What is important to note here that while the Indian system upholds the principle of separation of powers in most cases, the President who heads the Executive is also an integral part of the nation’s Legislature. The requirements of the President to sanction bills and act upon the advice of the elected members of parliament must not be regarded as curbs on his authority. Instead, it is the way the framers of our politico-administrative system choose to uphold the prestige of the directly elected members of the legislature.

Military, Diplomatic, And Judicial Administration

The President is the Supreme Commander of the Indian armed forces and hence has the discretion to declare war and peace. He has a say in the deployment of the armed forces where necessary.

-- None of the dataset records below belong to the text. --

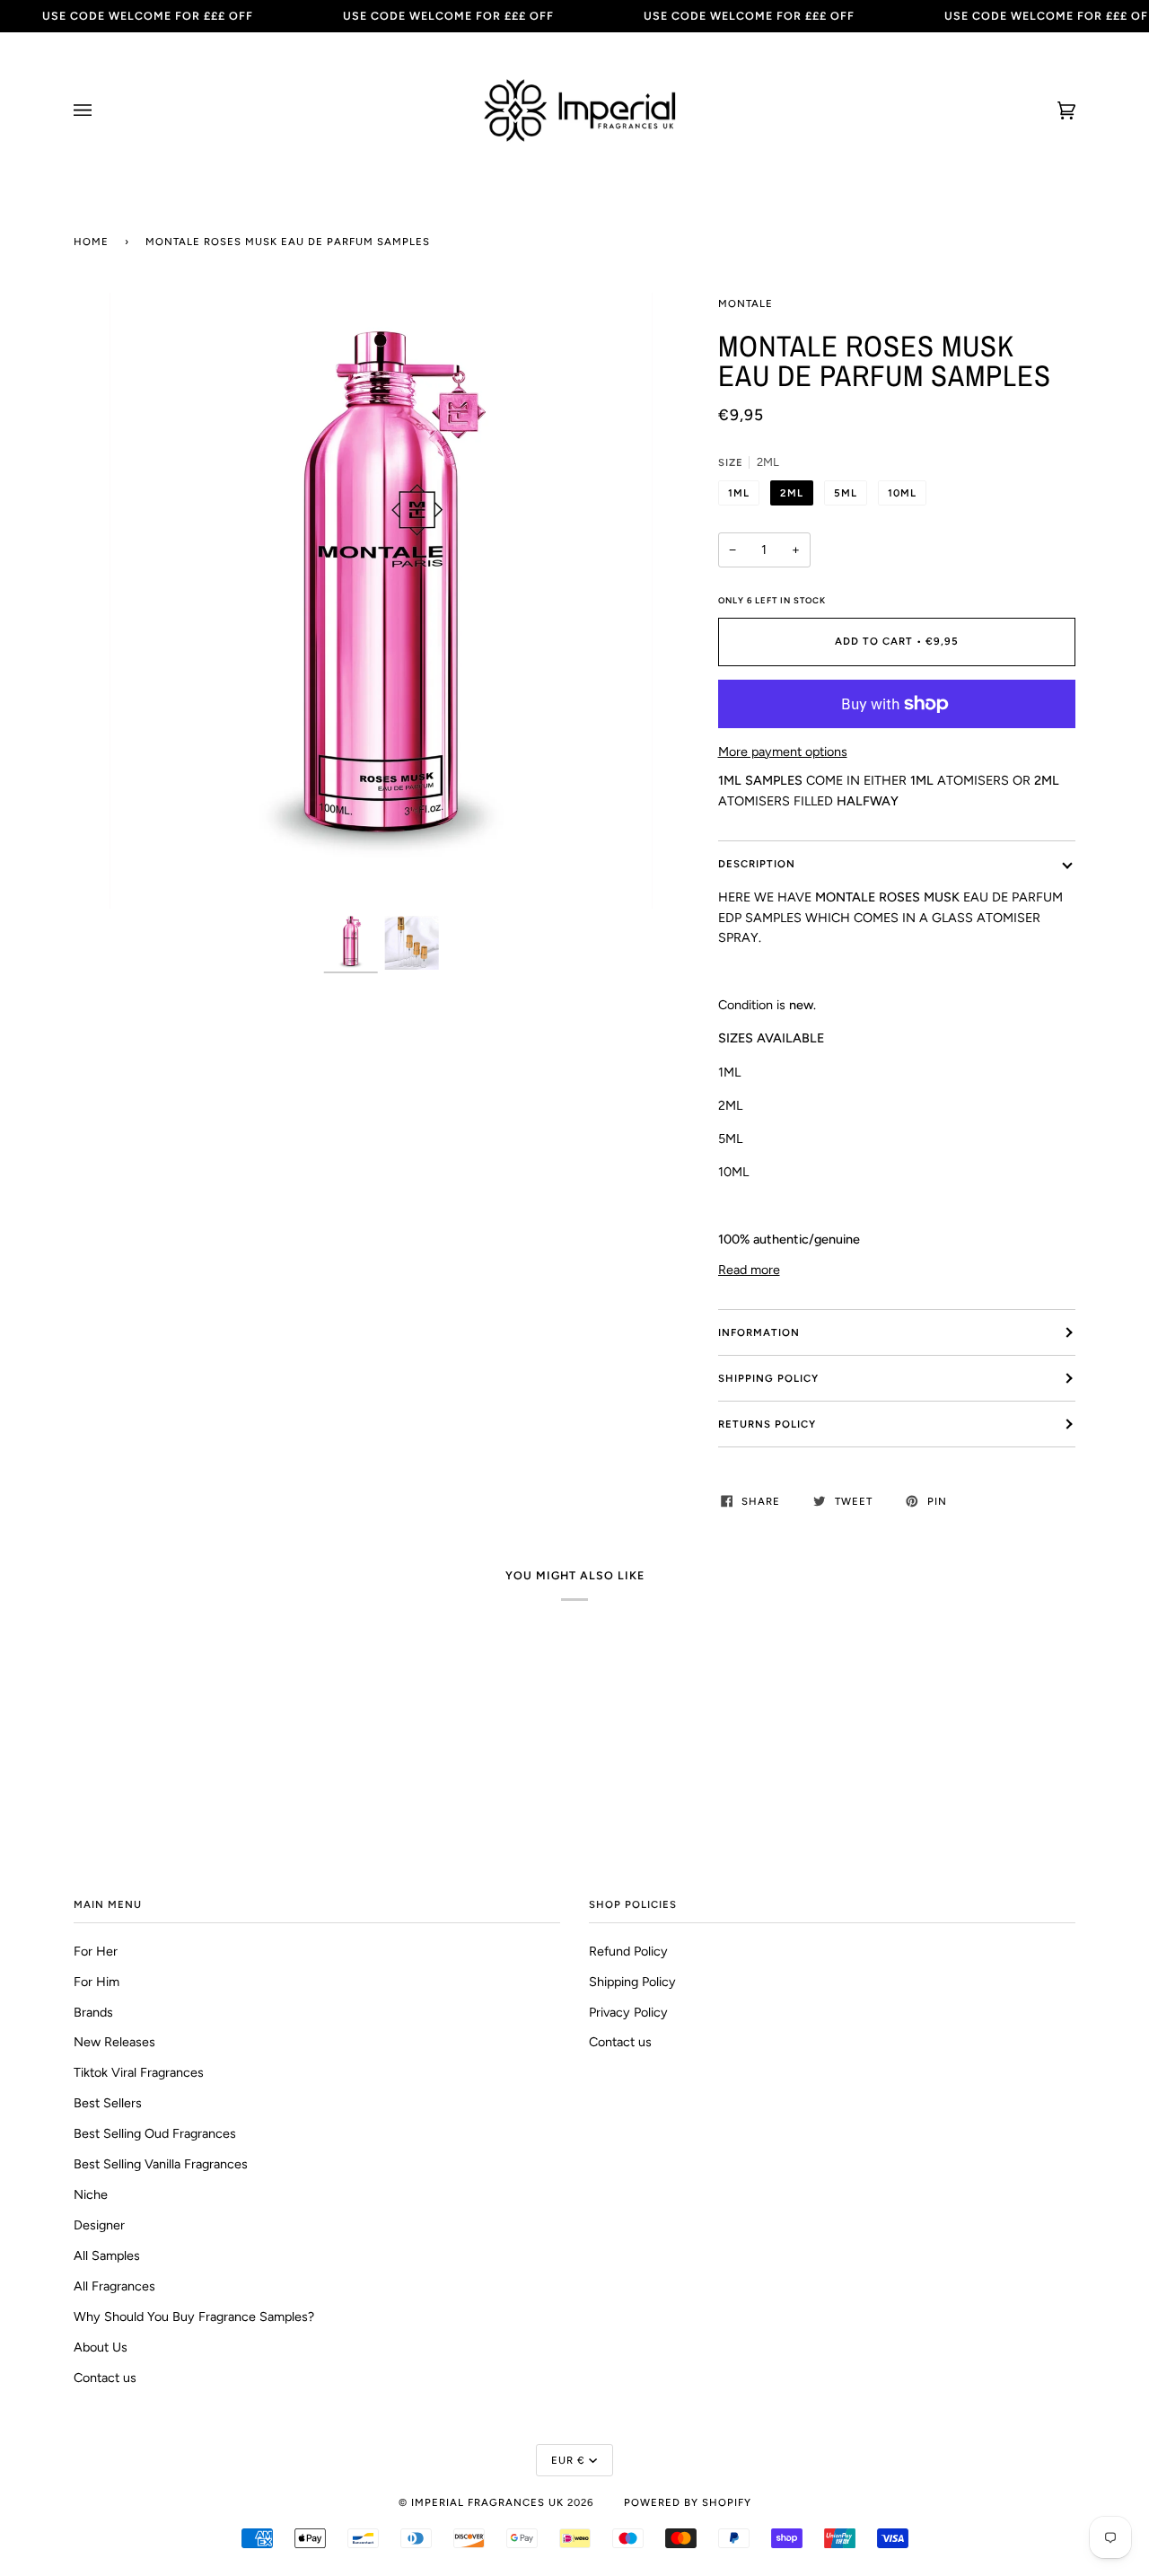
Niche (91, 2194)
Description (756, 863)
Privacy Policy (628, 2012)
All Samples (107, 2255)
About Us (100, 2347)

This power may, however, be exercised only when advised by the Prime Minister and his Cabinet and within the bounds of constitutional authority.

The President wields a number of diplomatic powers as well. This includes appointment of ambassadors and High Commissioner. He himself undertakes diplomatic visits from other countries too and receives visitors from other countries. All international agreements and treaties are undertaken and signed in the name of the President.

The President may grant judicial pardons and remit or suspend punishments. Any sentence handed out by any Indian court may be commuted by him/her.

Emergency Administration

The President enjoys the right to proclaim a national emergency when the country’s security is threatened due to a war or external aggression or due to an armed rebellion. When the nation’s financial stability is threatened, again the President may declare a financial emergency. When a state governance falls into disarray and peaceful administration cannot be carried out, the President may assume the functions of the state government following a proclamation.

While the office of the President of India has often been criticized for its lack of any real authority in peace times, the head of the country enjoys a number of discretionary powers that uphold the highest office of the country. One of the most important instances where the President of India may use hid wisdom and counsel is in case of a hung parliament or when none of the political parties are capable of achieving a clear cut majority in the Lok Sabha polls. The president may then invite the leader of the party he deems capable of proving its majority to form the government.

In India, the tradition of nominating illustrious and distinguished people to the office of the President has been an unbroken one. From Rajendra Prasad, and S Radhakrishnan of olden days to R Venkataraman, APJ Abdul Kalam, and Pranab Mukherjee, the Presidents of India have fulfilled greater roles in shaping the nation and have not remained mere figureheads. In a country marked by immense diversity of language, culture, preferences, and leadership, the Indian Presidents have served to remain a strong unifying factor and symbol of the nation’s prestige.